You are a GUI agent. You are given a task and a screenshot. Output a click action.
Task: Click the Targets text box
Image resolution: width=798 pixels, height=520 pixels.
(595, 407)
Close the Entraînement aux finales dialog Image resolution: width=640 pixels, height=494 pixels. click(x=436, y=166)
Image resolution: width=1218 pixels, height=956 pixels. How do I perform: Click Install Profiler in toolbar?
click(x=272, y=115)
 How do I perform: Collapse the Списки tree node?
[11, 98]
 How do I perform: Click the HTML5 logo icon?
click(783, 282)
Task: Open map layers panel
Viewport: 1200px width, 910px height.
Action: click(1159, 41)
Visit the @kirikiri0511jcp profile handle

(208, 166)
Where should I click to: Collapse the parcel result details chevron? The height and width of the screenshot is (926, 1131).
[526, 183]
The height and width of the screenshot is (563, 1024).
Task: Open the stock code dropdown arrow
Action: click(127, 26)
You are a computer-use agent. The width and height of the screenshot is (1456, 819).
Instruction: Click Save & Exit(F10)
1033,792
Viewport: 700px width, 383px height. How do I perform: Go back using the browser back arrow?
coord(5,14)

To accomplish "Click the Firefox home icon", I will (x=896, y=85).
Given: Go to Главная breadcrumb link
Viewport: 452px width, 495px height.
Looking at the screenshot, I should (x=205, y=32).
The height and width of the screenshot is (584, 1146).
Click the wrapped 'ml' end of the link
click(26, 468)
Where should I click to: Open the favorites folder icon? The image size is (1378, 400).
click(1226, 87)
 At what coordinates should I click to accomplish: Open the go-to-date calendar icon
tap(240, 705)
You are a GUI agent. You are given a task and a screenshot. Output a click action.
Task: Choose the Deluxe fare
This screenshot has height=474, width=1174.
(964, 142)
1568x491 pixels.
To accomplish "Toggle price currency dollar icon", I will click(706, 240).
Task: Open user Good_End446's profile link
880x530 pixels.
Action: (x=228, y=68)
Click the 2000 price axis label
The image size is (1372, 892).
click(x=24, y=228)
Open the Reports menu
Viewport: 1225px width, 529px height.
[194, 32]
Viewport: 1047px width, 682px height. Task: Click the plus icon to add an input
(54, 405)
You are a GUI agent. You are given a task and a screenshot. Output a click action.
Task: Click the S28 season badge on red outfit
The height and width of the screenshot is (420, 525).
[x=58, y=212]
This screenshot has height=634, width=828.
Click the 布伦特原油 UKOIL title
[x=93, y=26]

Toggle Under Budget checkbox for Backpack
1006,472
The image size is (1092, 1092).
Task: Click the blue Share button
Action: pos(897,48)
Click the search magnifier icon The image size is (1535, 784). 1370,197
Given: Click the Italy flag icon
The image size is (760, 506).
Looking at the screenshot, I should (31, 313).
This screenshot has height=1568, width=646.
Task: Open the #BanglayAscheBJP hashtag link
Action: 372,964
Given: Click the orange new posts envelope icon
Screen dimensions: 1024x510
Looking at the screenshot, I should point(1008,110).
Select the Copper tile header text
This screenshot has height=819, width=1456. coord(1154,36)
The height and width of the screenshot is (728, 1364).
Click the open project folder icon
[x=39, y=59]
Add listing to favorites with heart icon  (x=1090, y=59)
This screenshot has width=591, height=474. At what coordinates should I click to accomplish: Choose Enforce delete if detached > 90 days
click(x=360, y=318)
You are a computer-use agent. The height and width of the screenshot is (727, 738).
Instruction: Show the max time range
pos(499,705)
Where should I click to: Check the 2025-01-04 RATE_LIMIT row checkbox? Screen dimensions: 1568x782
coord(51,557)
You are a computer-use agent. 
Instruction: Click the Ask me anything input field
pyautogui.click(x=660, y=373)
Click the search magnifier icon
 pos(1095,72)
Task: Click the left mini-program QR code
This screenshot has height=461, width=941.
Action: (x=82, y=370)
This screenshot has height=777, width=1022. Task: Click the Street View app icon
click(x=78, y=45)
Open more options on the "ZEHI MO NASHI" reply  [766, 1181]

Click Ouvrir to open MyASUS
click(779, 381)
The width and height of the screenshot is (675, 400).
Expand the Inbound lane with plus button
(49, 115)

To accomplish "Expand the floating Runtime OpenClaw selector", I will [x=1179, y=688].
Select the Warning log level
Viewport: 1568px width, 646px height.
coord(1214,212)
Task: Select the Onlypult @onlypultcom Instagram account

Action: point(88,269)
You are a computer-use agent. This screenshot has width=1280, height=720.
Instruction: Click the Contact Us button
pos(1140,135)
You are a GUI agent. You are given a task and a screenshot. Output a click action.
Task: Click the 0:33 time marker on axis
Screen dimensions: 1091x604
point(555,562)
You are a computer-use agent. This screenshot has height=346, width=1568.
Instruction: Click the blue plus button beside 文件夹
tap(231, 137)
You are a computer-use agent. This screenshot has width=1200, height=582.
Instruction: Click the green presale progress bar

| EXERCISE OBJECTIVE |
Reproduce the material word for word, starting with the line that contains "Viewport: 700px width, 383px" and going on through the line that contains "tap(240, 705)".

| TASK SOLUTION |
Viewport: 700px width, 383px height. How do I perform: Go back using the browser back arrow?
coord(5,14)

To accomplish "Click the Firefox home icon", I will (x=896, y=85).
Given: Go to Главная breadcrumb link
Viewport: 452px width, 495px height.
Looking at the screenshot, I should (x=205, y=32).
The height and width of the screenshot is (584, 1146).
Click the wrapped 'ml' end of the link
click(26, 468)
Where should I click to: Open the favorites folder icon? The image size is (1378, 400).
click(1226, 87)
 At what coordinates should I click to accomplish: Open the go-to-date calendar icon
tap(240, 705)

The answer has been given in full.